UNE VASTE ÉTUDE internationale à laquelle ont participé plusieurs équipes françaises de l'Inserm et du Cnrs (Pr Philippe Froguel) vient de conduire à la découverte de trois nouvelles mutations associées au développement du diabètes. Deux de ces mutations semblent responsables de la survenue de formes familiales génétiques de diabète de type 2 juvénile, la dernière augmente le risque de diabète de type 2 tardif. Ces trois mutations touchent le même gène : KLF11.
La protéine KLF11 (aussi connue sous le nom de TIEG2) est un facteur de transcription de la famille « Krüppel like zink finger ». Elle est impliquée dans le développement du pancréas et dans la régulation du cycle cellulaire. Son expression est contrôlée par le facteur de croissance TGF-bêta. Il est récemment apparu que cette protéine constitue, en outre, un suppresseur de tumeur qui s'oppose au développement des cancers du pancréas. Ce dernier entraînant souvent un diabète et le diabète étant lui-même connu pour augmenter le risque de développement d'un cancer pancréatique, Neve et coll. ont décidé de s'intéresser au rôle que la protéine KLF11 pourrait jouer dans la survenue du diabète.
Homéostasie du glucose.
Les auteurs ont commencé par étudier l'effet de KLF11 sur l'homéostasie du glucose. Ils ont observé que, dans les cellules bêta du pancréas, la transcription du gène KLF11 est stimulée non seulement par le facteur de croissance TGF-bêta, mais aussi par une augmentation de la concentration en glucose. Cet effet est associé à une augmentation de la transcription du gène de l'insuline.
Ces résultats ont conduit Neve et coll. à imaginer que le produit du gène KLF11 pourrait agir sur l'expression du gène de l'insuline. Pour tester cette idée, les auteurs ont recherché les cibles de KLF11. Il est apparu que la protéine pouvait se fixer au promoteur du gène de l'insuline. Des expériences menées in vitro ont confirmé l'intuition des chercheurs : en présence d'une concentration élevée de glucose, KLF11 active la transcription du gène de l'insuline en se fixant sur son promoteur.
Facteur de transcription.
Le facteur de transcription KLF11 est donc directement impliqué dans le contrôle de la glycémie. Ainsi, il paraît plausible que certaines formes altérées de la protéine puissent prédisposer au diabète.

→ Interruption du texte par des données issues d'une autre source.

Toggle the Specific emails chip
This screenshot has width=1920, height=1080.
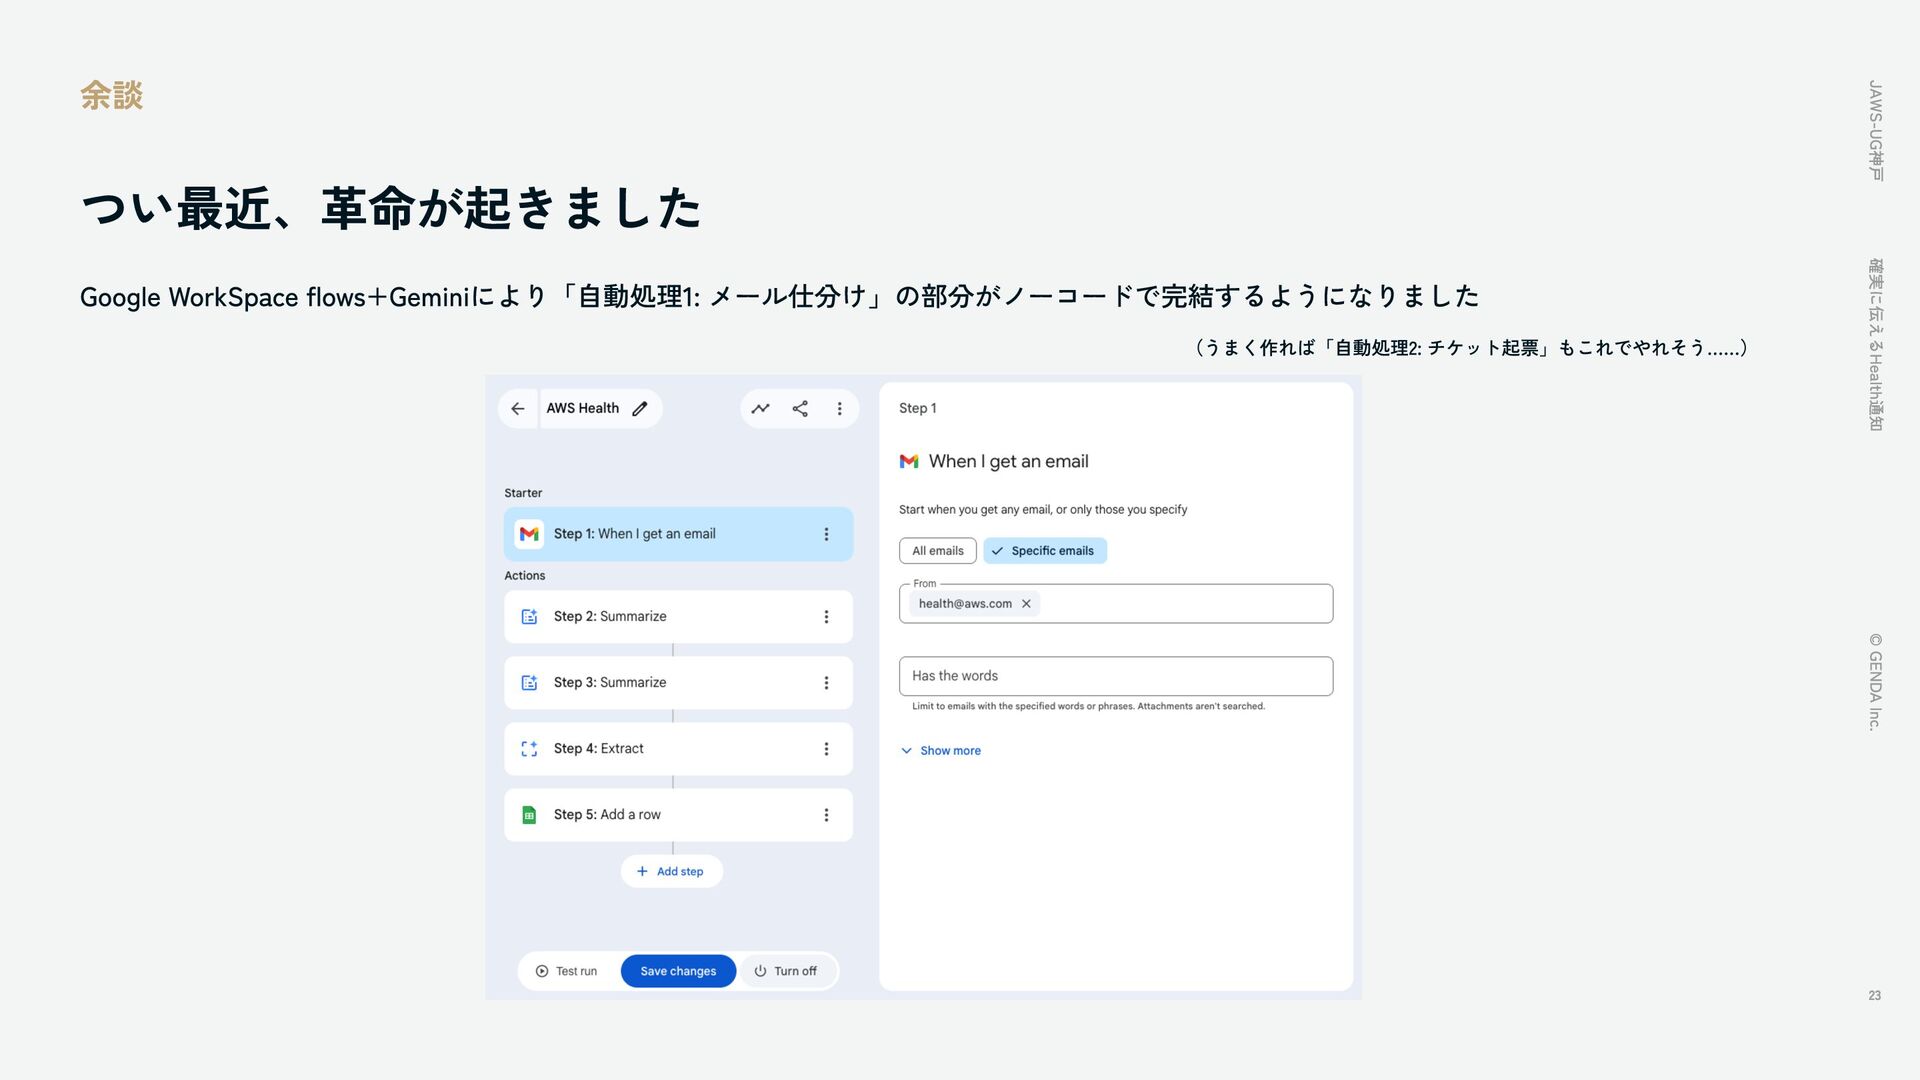tap(1044, 551)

Pour vérifier cette nouvelle hypothèse, Neve et coll. ont séquencé le gène KLF11 de 190 sujets appartenant à trois familles de malades atteints de diabète de type 2 à survenue précoce (MODY). Ce travail leur a permis d'identifier deux variants rares de la protéine KLF11 significativement associés au diabète MODY. Ces deux variants, Ala347Ser et Thr220Met, ont une structure secondaire altérée qui modifie certainement l'activité du facteur de transcription.
Un troisième variant.
L'analyse du polymorphisme du gène KLF11 dans une cohorte de près de 1 400 sujets nord-européens atteints de la forme tardive classique du diabète de type 2 et de 1 500 sujets témoins normoglycémiques a conduit les auteurs à identifier un troisième variant, Gln62Arg, associé au développement du diabète de type 2.
Une caractérisation fonctionnelle de ce dernier variant a montré que la mutation Gln62Arg augmente l'affinité de la protéine KLF11 pour le corépresseur mSin3A. Par ailleurs, cette modification génétique supprime l'effet de KLF11 sur l'activation de la transcription du gène de l'insuline en présence de glucose. Ces données suggèrent que le variant Gln62Arg entraîne une répression excessive de l'expression du gène de l'insuline. D'ailleurs, chez les individus porteurs de cette mutation, le taux plasmatique d'insuline est anormalement bas après une ingestion de glucose.
En dernier lieu, Neve et coll. ont étudié l'effet des trois variants de KLF11 sur les conséquences du stress oxydatif. La protéine KLF11 est, en effet, connue pour réguler l'expression de la catalase 1, une enzyme impliquée dans l'élimination des radicaux libres. La forme sauvage de KLF11 agit en réprimant l'expression de ce gène. Cet effet represseur est exacerbé par les trois mutations identifiées par Neve et coll. Ainsi, les individus porteurs des variants de KLF11 pourraient avoir une sensibilité accrue au stress oxydatif.
L'accumulation de radicaux libres au niveau du pancréas ayant déjà été impliquée dans le développement et la progression du diabète de type 2, les auteurs suggèrent que les mutations de KLF11 pourraient prédisposer au diabète non seulement par leur action sur le gène de l'insuline, mais aussi via celle qu'ils exercent sur l'expression de la catalase 1.
B. Neve et coll., « Proc. Nalt. Acad. Sci. USA » du 29 mars 2005, pp. 4807-4812.